The old soldier growled and muttered something below his breath, something far from flattering in regard to idle women who gossip on the beach.
“I will know,” gasped Stephen, shaking him by the arm with all his feeble strength. “You shall tell me. Did the doctor say such a thing?”
“In my opinion,” grumbled the Sergeant, “these men of medicine know little and their word is scarce worth believing.”
“But did he say it?” persisted Stephen. “I will have the truth.”
“I would sooner face a siege cannon belching smoke and fire,” muttered Branderby. Then he turned to Stephen and looked him fairly in the eyes. “We are both men,” he said steadily, “and a real man can bear a blow though it be a hard and bitter one. Yes, lad, he did say it.”

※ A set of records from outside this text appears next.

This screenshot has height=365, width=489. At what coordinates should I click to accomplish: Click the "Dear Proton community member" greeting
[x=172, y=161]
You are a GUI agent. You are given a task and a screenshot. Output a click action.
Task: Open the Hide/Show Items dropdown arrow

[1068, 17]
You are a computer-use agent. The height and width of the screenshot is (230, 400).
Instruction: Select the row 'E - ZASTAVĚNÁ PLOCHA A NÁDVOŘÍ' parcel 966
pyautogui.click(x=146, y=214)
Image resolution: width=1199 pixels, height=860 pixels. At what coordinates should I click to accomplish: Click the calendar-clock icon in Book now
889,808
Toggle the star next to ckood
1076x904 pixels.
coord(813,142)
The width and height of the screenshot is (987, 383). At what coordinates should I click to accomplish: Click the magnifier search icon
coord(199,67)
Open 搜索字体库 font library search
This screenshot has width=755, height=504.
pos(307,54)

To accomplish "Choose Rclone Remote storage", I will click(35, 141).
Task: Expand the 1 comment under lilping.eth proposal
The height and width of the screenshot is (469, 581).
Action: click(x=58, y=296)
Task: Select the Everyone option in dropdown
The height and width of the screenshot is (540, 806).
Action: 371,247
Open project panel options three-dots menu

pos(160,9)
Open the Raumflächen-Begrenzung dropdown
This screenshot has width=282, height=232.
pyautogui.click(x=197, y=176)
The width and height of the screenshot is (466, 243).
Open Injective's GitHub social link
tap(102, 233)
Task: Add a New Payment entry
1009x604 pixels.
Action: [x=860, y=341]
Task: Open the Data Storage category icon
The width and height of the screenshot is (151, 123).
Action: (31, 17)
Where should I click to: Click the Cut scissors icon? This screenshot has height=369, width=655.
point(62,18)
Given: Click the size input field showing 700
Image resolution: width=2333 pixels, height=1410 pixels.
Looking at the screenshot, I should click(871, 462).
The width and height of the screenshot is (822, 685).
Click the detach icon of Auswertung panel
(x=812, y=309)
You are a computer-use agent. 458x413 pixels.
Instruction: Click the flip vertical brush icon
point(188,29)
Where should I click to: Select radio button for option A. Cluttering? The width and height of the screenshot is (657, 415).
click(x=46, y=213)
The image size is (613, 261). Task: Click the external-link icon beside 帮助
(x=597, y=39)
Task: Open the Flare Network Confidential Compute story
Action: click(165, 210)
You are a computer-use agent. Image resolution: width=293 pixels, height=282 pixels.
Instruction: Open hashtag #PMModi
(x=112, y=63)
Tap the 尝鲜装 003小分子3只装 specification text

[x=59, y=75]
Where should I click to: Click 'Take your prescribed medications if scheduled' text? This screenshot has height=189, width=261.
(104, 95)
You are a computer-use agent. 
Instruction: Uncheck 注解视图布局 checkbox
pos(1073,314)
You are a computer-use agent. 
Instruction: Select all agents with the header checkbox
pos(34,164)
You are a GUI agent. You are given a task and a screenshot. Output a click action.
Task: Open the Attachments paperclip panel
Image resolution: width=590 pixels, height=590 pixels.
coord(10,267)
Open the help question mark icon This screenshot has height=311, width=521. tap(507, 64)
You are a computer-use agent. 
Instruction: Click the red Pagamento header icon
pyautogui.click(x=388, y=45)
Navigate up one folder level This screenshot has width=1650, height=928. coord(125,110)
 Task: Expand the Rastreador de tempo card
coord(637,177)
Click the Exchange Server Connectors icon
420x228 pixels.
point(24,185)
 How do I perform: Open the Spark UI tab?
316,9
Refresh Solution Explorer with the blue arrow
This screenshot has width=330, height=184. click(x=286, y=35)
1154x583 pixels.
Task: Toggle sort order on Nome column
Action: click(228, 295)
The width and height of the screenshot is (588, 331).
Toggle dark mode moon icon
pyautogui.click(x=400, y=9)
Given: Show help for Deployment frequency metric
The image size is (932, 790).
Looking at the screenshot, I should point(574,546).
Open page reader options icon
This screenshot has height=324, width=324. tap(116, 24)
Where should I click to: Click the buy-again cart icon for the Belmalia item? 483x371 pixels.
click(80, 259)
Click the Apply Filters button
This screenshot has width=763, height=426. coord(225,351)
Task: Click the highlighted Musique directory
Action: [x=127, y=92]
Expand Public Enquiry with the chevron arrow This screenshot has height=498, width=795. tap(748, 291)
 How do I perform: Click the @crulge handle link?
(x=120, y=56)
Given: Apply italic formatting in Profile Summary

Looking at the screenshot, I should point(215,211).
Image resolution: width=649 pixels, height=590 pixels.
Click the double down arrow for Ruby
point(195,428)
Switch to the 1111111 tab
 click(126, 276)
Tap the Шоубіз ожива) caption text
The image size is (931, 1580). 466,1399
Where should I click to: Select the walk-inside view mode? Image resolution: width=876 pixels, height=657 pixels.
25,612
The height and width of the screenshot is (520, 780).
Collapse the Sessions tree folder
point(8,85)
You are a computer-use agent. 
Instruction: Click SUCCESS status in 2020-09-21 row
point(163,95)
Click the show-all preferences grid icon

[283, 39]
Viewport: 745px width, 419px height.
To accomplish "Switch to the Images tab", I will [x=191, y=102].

Stephen made no answer, for he had flung himself face downward upon the sand. One long terrible sob shook his thin body and then he lay still. The Sergeant’s hard, rough hand was laid over his clenched one.
“There are some that help the world forward by their strength of arm,” he said gently, “and some by their power of mind and will. We cannot all be of one kind or the other, for we know the world has need of both.”
The boy sat up. There was a flush on his thin cheek and his jaw was set firmly.
“We will not tell my mother that I know,” he began, “and perhaps some day—but oh,” he broke off, “my thought was always to be a sailor like my father and my grandfather and my Cousin Amos, to sail mighty ships like the Margeret to the farthest foreign ports. But now—I shall be fit only to launch such vessels as Peter sails.”
His brave voice did not tremble but the hand in Branderby’s shook.